Lorsqu'il avait quitté la Grande Salle, l'estomac trop noué par l'inquiétude pour manger, Harry avait erré sans but dans les couloirs de l'école, désoeuvré.
Il était sur le point de rejoindre son dortoir pour y prendre la carte du Maraudeur quand il vit son professeur de potions arriver.

Son air sombre, sa mauvaise humeur affichée même, ne rebuta pas le Gryffondor, et il se précipita, ignorant le grondement d'agacement de Rogue.
- Professeur ?

L'homme grinça presque des dents et il fusilla le gamin du regard.
- Potter ? Puis-je savoir pourquoi vous n'êtes pas en train de manger comme vos autres camarades ?

Le gamin lui rendit son regard noir, ses yeux vers assombris par la colère, mais son ton était poli lorsqu'il répondit.
- J'attendais de voir Drago. Je voulais savoir si...

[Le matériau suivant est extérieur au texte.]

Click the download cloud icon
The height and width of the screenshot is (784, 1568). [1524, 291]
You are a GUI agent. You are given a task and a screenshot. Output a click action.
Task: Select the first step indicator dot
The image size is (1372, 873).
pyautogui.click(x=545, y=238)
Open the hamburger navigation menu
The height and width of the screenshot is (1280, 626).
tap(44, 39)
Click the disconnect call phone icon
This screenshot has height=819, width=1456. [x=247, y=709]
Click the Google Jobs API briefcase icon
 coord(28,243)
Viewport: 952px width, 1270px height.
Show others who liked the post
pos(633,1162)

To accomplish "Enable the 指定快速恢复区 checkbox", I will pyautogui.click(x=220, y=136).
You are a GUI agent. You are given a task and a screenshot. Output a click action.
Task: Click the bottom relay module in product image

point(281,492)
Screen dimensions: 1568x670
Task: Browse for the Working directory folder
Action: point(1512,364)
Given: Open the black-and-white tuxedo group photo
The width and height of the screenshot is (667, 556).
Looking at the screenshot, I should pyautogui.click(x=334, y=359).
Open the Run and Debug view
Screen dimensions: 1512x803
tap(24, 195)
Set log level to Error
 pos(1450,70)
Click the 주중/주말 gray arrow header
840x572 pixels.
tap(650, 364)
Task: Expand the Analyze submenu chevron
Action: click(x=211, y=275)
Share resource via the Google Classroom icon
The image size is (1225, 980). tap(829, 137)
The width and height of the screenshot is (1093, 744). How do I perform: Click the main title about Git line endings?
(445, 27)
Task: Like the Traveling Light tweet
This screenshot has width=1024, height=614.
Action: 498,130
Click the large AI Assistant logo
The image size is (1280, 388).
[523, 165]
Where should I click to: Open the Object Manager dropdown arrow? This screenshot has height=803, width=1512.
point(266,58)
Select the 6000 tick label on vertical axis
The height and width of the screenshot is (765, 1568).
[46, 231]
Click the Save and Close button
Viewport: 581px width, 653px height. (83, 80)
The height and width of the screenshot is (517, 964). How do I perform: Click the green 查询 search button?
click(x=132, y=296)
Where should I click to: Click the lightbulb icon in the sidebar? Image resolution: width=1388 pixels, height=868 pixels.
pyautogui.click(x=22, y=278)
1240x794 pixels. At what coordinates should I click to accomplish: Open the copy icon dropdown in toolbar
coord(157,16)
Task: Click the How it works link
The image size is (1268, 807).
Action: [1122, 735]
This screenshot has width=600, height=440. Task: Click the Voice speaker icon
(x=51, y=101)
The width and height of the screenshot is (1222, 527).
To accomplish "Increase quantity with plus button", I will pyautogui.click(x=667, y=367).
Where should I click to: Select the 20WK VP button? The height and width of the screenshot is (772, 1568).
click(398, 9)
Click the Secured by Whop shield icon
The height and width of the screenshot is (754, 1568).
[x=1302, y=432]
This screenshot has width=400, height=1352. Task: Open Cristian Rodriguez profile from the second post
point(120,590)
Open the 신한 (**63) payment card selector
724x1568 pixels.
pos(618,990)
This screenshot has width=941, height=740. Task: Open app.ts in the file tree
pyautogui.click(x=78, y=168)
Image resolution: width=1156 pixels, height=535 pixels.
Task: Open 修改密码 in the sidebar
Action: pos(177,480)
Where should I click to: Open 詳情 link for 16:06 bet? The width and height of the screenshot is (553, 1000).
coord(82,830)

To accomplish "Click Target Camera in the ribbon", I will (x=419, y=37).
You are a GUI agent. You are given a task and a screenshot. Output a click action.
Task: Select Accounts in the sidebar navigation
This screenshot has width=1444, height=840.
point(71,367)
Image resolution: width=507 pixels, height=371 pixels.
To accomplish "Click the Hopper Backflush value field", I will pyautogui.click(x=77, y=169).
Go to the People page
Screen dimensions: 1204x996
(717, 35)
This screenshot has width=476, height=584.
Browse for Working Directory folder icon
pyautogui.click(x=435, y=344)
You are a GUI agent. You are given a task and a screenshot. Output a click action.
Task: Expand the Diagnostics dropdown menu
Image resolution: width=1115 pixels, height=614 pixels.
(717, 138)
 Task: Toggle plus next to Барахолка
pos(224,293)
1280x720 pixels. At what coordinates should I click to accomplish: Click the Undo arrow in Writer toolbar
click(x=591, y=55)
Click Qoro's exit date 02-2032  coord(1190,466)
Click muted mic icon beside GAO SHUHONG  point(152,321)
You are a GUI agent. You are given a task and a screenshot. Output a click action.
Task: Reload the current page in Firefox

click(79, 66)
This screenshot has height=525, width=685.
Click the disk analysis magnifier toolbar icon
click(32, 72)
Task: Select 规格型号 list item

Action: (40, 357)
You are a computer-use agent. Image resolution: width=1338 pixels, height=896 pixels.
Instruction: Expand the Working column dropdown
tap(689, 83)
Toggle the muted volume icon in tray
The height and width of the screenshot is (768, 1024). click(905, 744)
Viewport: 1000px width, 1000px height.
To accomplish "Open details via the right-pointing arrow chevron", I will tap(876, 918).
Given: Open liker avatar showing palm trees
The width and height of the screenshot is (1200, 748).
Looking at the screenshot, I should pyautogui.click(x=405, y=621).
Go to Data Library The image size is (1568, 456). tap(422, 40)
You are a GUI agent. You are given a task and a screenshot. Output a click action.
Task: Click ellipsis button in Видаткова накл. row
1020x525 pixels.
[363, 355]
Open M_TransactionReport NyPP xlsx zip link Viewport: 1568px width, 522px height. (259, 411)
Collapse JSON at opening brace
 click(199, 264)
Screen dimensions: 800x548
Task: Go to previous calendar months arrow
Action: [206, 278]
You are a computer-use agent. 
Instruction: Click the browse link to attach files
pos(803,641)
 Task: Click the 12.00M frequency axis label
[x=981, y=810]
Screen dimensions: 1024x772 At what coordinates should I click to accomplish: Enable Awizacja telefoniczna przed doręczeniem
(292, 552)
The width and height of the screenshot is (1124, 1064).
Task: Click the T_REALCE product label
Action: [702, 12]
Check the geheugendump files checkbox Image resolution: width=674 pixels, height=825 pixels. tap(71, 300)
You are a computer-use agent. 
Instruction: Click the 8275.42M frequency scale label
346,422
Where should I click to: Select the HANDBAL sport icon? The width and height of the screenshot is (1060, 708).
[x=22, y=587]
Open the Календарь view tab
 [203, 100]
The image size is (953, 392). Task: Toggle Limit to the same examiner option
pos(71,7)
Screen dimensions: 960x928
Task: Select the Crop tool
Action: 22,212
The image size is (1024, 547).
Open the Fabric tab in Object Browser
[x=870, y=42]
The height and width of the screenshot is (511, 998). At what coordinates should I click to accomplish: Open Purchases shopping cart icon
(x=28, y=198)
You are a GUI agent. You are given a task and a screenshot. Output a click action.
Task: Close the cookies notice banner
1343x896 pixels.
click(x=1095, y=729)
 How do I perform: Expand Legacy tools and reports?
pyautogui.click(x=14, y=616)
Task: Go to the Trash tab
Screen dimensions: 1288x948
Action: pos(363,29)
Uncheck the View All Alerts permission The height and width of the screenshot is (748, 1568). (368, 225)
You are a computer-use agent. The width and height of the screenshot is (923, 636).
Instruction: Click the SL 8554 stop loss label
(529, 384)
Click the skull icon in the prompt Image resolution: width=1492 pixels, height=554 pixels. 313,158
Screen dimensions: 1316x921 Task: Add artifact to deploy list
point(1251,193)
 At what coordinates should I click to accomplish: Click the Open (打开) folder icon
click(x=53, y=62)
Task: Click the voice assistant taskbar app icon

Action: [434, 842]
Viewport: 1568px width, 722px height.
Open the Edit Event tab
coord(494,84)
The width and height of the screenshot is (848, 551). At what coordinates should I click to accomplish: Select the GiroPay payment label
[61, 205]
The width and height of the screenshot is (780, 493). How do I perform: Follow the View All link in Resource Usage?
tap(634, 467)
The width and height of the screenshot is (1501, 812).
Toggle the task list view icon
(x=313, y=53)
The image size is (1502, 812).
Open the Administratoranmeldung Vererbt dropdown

Severus resta impassible, bien qu'intérieurement il enviait son filleul d'avoir su s'attirer l'amitié du Gryffondor. Depuis qu'il le connaissait, il avait vu à quel point il protégeait ses amis, après tout.
L'homme eut un rictus sarcastique et plissa les yeux.
- Vous devriez trouver une occupation autre que traîner dans les couloirs si vous ne voulez pas que je retire des points à votre maison, Potter.
- Mais...
- Dernier avertissement. Circulez !

Severus nota avec satisfaction que le Gryffondor serrait les poings et il s'attendit à ce qu'il insiste. Cependant, Potter hocha sèchement la tête et fit demi-tour en s'éloignant à pas raides.
Avec un soupir résigné, le maître des potions le rappela.
- Monsieur Potter ?

Le Gryffondor s'immobilisa, mais ne se retourna pas, attendant juste. Il pensait probablement écoper d'une retenue ou d'un retrait de points, aussi Severus laissa quelques secondes passer avant de reprendre la parole, se délectant de la tension dans les épaules du gamin.
Il susurra presque la suite.
- Monsieur Malefoy a été informé de la situation ainsi que du fait qu'il ne... dormira plus avec ses camarades à compter de ce soir. Je suppose qu'il a décidé de rester un peu seul avant de devoir faire face à ses camarades.

Les épaules du jeune homme semblèrent se détendre et il se retourna brusquement pour dévisager son professeur. L'air sérieux, il hocha la tête.
- Merci Monsieur.

Avant que Severus ne puisse protester ou dire quoi que ce soit, il détala, ignorant le reniflement agacé de l'homme.